I mentioned last week that there were three recent decisions out of the 2nd District that are worth looking at, and discussed one of them.  I'll hit another one today.

That case is State v. Gardner, in which the defendant had been convicted of aggravated burglary.  The events leading up to the crime started out innocently enough:

The events giving rise to this matter began on Monday, April 25, 2005, when Ebony Lee phoned Gardner and asked to buy some marijuana from him.

Things went to hell in a hurry after that, though, with the defendant forcing his way into the house and beating the victim, then returning a little while later, breaking the door down, and firing several shots at the victim.

The defendant asserted various and sundry claims of error, all of which were dismissed out of hand, except one.  The aggravated burglary statute essentially prohibits breaking into a premises with the "purpose to commit any criminal offense."  That criminal offense could be anything, of course, from theft to domestic violence to murder.  The trial judge hadn't given the jury any instructions on what the lesser offense might be, and the appeals court held that was plain error. 

Why?  The state has to prove every element of the offense beyond a reasonable doubt.  Proving the underlying criminal offense is an element of aggravated burglary.  If the underlying offense isn't specified, there's a possibility that the jurors might agree that one was committed, but disagree as to which one it was.  If the jurors don't unanimously agree on which underlying offense was committed, that means they haven't unanimously found an element of the offense, and that's a denial of due process.

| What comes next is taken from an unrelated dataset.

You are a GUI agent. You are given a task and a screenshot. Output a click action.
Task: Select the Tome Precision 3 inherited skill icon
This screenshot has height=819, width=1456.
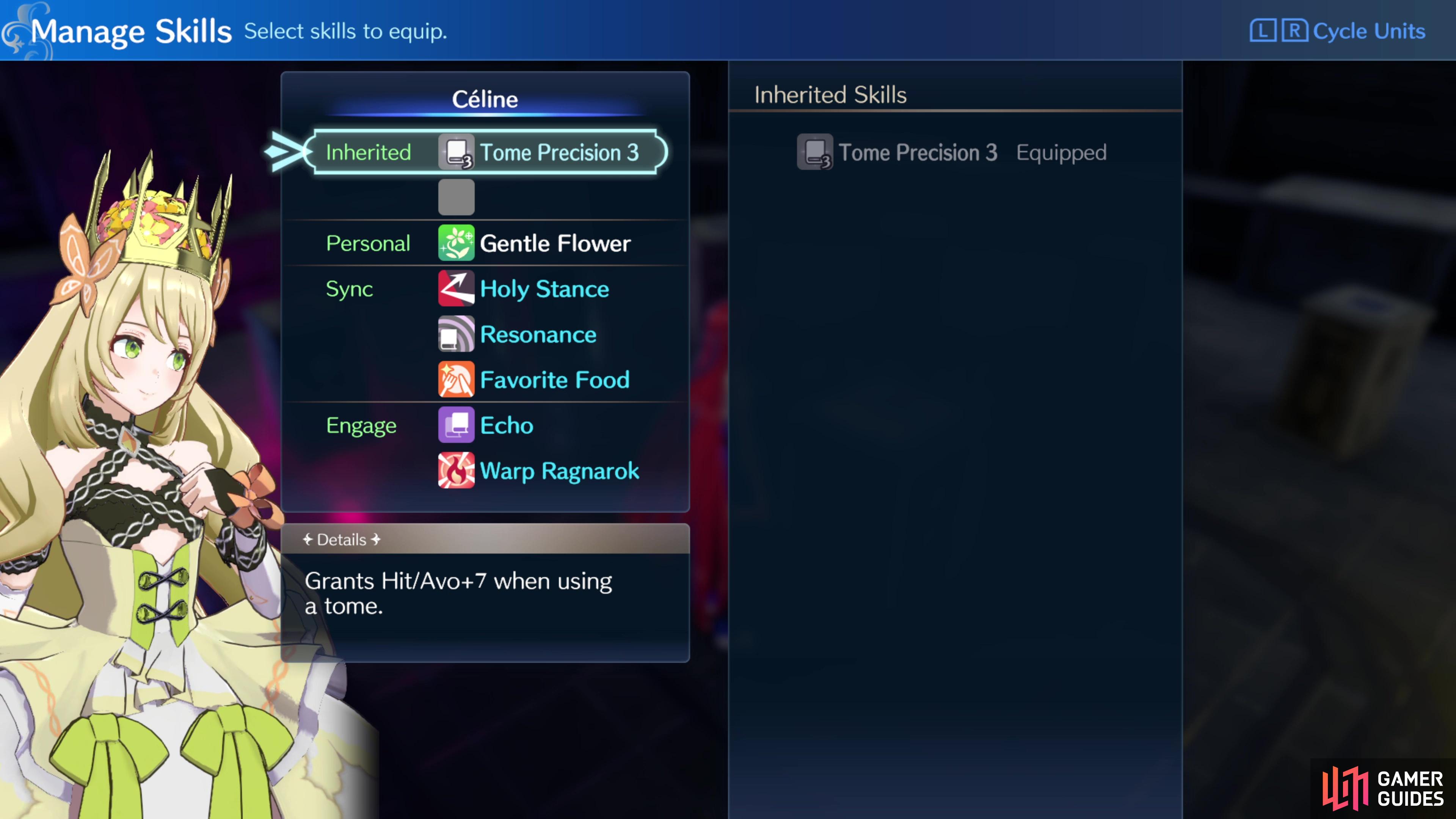[x=456, y=152]
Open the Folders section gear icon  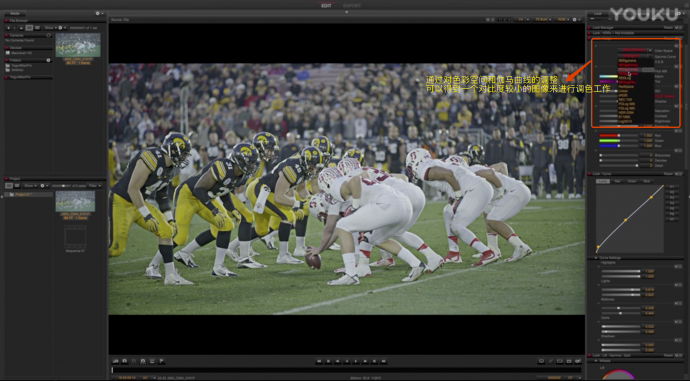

I'm not sure I agree with the court's reasoning, especially under the facts in this case, although it should be noted that the Ohio Jury Instructions mandates that "the court must instruct the jury on the elements of the underlying criminal offense together with the meaning of pertinent words and phrases."  There's a case to the contrary out of the 8th District, but the instruction by the judge was more complete than in Gardner.  There's only one other case on the subject, and I wouldn't be surprised to see the issue go to the Supreme Court.  But if you've got an aggravated burglary case, it's a must read.